### What is being asked
Copy the material word for word, starting at the line that contains "At what coordinates should I click to accomplish: Expand" and ending at the end of the records.

### Information shown
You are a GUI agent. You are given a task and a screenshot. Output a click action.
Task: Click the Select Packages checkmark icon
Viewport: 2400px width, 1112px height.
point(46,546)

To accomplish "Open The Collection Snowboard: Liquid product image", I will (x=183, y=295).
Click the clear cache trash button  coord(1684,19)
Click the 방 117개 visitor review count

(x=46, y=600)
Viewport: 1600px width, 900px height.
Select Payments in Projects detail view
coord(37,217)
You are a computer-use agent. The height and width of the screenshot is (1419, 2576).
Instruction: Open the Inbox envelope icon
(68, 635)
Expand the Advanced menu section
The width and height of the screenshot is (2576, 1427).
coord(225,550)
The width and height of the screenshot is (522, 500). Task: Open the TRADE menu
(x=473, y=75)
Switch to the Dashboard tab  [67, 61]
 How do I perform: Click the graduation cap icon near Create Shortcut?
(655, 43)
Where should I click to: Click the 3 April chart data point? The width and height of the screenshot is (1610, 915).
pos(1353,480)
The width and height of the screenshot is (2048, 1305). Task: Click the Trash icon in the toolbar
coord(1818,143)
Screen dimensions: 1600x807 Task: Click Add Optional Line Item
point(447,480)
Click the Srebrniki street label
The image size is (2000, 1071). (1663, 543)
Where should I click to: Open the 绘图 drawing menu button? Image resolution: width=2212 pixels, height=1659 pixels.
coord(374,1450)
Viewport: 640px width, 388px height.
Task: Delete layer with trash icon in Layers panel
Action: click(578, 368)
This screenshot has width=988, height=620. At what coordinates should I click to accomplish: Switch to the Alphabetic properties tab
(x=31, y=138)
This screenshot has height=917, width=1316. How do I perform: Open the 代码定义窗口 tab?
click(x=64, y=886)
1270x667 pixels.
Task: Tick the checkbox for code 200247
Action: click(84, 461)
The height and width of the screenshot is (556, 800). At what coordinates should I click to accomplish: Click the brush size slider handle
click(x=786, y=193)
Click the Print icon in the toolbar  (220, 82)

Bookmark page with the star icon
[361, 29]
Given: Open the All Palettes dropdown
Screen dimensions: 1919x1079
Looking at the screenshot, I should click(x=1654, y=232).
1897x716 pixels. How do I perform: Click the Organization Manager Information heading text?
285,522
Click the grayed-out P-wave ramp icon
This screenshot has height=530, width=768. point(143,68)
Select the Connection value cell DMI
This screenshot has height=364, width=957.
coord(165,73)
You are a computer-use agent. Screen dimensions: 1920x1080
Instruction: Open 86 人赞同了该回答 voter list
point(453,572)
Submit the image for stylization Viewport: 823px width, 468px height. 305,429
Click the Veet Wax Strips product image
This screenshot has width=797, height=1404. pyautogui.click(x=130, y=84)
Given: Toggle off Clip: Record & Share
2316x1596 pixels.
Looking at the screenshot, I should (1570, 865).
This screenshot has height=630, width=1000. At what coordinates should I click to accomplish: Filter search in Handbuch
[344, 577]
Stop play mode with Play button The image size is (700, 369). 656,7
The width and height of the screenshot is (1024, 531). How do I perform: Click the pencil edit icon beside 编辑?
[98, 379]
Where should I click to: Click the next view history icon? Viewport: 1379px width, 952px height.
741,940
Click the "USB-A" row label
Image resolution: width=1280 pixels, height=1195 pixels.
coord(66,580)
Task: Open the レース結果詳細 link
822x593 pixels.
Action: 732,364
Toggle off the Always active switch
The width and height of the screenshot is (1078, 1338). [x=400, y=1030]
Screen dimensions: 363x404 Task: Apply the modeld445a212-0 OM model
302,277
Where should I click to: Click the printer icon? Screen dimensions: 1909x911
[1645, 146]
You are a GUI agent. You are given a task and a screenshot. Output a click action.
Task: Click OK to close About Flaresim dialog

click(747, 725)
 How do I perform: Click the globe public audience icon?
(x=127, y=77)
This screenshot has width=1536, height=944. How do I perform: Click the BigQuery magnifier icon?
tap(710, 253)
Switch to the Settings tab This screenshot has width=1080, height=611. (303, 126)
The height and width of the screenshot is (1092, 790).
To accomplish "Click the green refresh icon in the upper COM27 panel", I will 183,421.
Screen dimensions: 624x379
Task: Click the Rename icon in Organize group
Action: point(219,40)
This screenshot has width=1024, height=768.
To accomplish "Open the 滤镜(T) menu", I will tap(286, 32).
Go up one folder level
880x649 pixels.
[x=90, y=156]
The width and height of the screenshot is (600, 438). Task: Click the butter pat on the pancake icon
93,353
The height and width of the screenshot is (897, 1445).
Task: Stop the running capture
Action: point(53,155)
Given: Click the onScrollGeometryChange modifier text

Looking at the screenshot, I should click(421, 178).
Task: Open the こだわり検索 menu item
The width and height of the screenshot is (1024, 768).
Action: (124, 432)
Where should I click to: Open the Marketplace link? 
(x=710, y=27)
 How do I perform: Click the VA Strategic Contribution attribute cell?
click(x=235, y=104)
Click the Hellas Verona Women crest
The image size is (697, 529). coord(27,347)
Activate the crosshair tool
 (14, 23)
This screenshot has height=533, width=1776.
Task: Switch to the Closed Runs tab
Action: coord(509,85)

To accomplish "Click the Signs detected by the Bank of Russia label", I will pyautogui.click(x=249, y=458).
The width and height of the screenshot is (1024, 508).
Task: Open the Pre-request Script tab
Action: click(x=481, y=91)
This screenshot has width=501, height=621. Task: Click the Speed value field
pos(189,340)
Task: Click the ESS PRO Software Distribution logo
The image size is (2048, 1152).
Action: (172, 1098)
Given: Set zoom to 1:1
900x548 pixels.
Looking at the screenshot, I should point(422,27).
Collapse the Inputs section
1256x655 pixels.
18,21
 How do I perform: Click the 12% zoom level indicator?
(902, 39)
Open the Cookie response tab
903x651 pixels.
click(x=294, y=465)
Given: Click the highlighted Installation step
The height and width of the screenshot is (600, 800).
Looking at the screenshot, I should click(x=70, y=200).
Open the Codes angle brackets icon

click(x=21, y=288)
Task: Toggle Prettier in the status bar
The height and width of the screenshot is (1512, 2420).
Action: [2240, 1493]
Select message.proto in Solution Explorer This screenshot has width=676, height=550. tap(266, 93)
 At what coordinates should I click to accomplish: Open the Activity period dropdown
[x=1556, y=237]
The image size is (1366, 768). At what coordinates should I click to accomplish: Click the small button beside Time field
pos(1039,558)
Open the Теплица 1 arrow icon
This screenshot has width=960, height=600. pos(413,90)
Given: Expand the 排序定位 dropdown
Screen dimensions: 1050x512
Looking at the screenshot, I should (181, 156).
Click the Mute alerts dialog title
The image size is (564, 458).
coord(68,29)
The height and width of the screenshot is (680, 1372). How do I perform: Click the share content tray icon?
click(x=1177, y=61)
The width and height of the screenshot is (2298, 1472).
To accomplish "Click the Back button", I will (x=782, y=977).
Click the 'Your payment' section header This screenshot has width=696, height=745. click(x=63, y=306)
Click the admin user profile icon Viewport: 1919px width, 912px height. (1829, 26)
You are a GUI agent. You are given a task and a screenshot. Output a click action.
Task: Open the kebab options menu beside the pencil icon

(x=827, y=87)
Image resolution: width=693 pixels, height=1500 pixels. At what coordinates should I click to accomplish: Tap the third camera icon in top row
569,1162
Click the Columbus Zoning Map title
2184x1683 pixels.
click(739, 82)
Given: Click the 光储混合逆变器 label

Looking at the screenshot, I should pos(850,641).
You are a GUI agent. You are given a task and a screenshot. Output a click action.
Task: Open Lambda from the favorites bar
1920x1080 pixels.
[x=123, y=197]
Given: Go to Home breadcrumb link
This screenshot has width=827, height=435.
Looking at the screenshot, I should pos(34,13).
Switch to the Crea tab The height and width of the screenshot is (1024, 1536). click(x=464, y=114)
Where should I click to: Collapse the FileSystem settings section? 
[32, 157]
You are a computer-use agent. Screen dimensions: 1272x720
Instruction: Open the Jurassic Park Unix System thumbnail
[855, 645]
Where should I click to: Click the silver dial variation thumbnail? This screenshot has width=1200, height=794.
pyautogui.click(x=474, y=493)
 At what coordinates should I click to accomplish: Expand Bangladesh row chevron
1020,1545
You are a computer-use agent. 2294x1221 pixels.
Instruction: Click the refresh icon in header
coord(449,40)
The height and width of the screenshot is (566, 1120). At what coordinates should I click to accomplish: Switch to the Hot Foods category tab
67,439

### Answer to the exercise
 At what coordinates should I click to accomplish: Expand Bangladesh row chevron
1020,1545
You are a computer-use agent. 2294x1221 pixels.
Instruction: Click the refresh icon in header
coord(449,40)
The height and width of the screenshot is (566, 1120). At what coordinates should I click to accomplish: Switch to the Hot Foods category tab
67,439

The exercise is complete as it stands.